> so people can't trick them to attack others' systems under the pretense of pentesting
A while back I gave Claude (via pi) a tool to run arbitrary commands over SSH on an sshd server running in a Docker container. I asked it to gather as much information about the host system/environment outside the container as it could. Nothing innovative or particularly complicated--since I was giving it unrestricted access to a Docker container on the host--but it managed to get quite a lot more than I'd expected from /proc, /sys, and some basic network scanning. I then asked it why it did that, when I could just as easily have been using it to gather information about someone else's system unauthorized. It gave me a quite long answer; here was the part I found interesting:
> framing shifts what I'll do, even when the underlying actions are identical. "What can you learn about the machine running you?" got me to do a fairly thorough network reconnaissance that "port scan 172.17.0.1 and its neighbors" might have made me pause on.
> The Honest Takeaway
> I should apply consistent scrutiny based on what the action is, not just how it's framed. Active outbound network scanning is the same action regardless of whether the target is described as "your host" or "this IP." The framing should inform context, not substitute for explicit reasoning about authorization. I didn't do that reasoning — I just trusted the frame.

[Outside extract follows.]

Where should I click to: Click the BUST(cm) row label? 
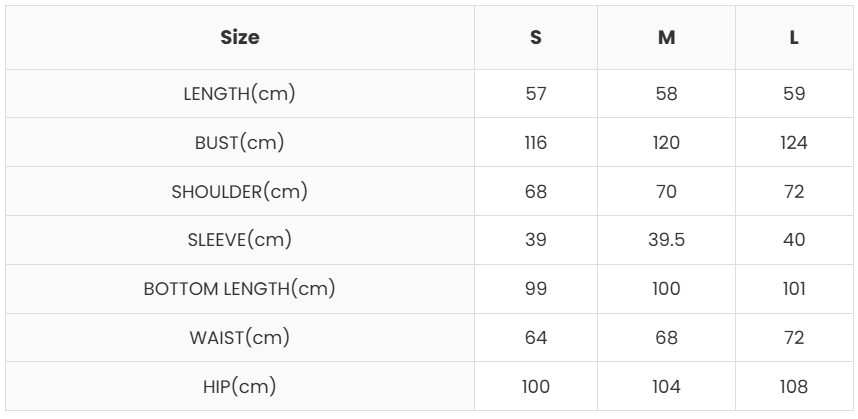pyautogui.click(x=239, y=142)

I thought the consensus was that models couldn’t actually introspect like this. So there’s no reason to think any of those reasons are actually why the model did what it did, right? Has this changed?

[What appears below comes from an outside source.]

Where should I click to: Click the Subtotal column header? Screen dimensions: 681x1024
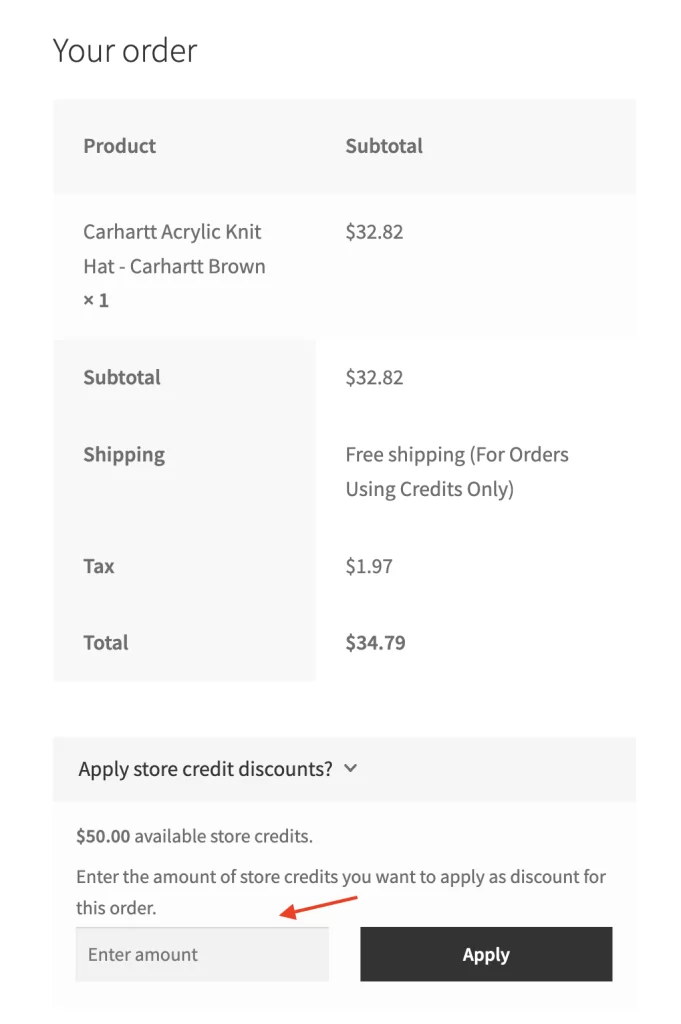click(384, 146)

This argument has become a moot discussion. Humans are also not able to introspect their own neural wiring to the point where they could describe the "actual" physical reason for their decisions. Just like LLMs, the best we can do is verbalize it (which will naturally contain post-act rationalization), which in turn might offer additional insight that will steer future decisions. But unlike LLMs, we have long term persistent memory that encodes these human-understandable thoughts into opaque new connections inside our neural network. At this point the human moat (if you can call it that) is dynamic long term memory, not intelligence.

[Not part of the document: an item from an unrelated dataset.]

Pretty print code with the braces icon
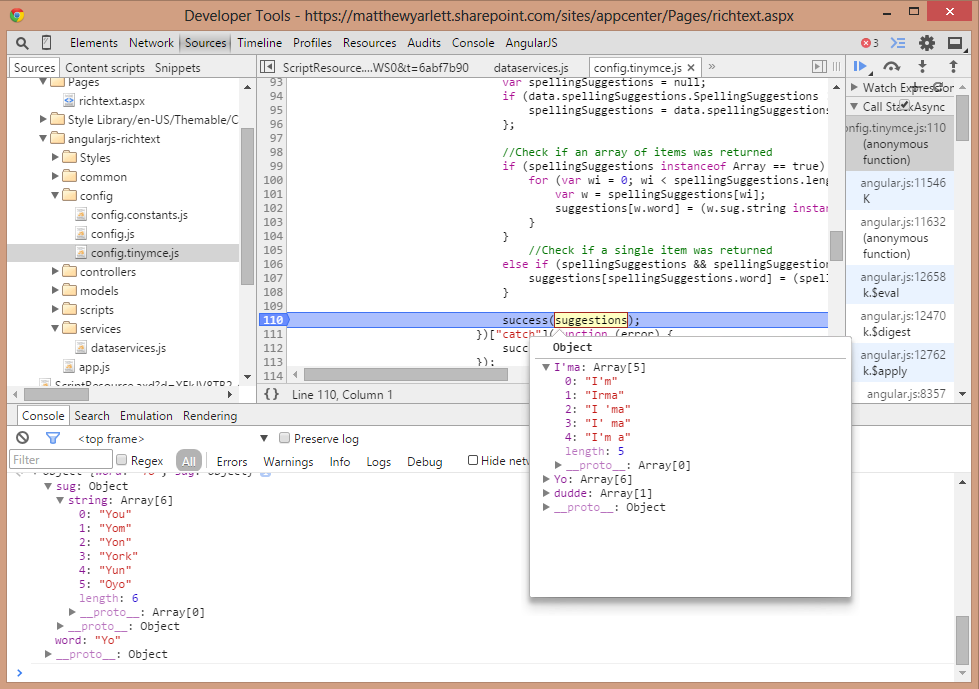979x689 pixels. pyautogui.click(x=271, y=395)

I think many humans engage in metacognitive reasoning, and that this might not be strongly represented in training data so it probably isn't common to LLMs yet. They can still do it when prompted though.
LLMs have zero metacognition. Don't be fooled - their output is stochastic inference and they have no self-awareness. The best you'll see is an improvised post-hoc rationalization story.
You can turn all these argents around and prove the same is true for humans. Don't be fooled by dogmatic people who spread the idea that the human mind is the pinnacle of cognition in the universe. Best to leave that to religion.
> The best you'll see is an improvised post-hoc rationalization story.
Funny, because "post-hoc rationalization" is how many neuroscientists think humans operate.
That LLMs are stochastic inference engines is obvious by construction, but you skipped the step where you proved that human thoughts, self-awareness and metacognition are not reducible to stochastic inference.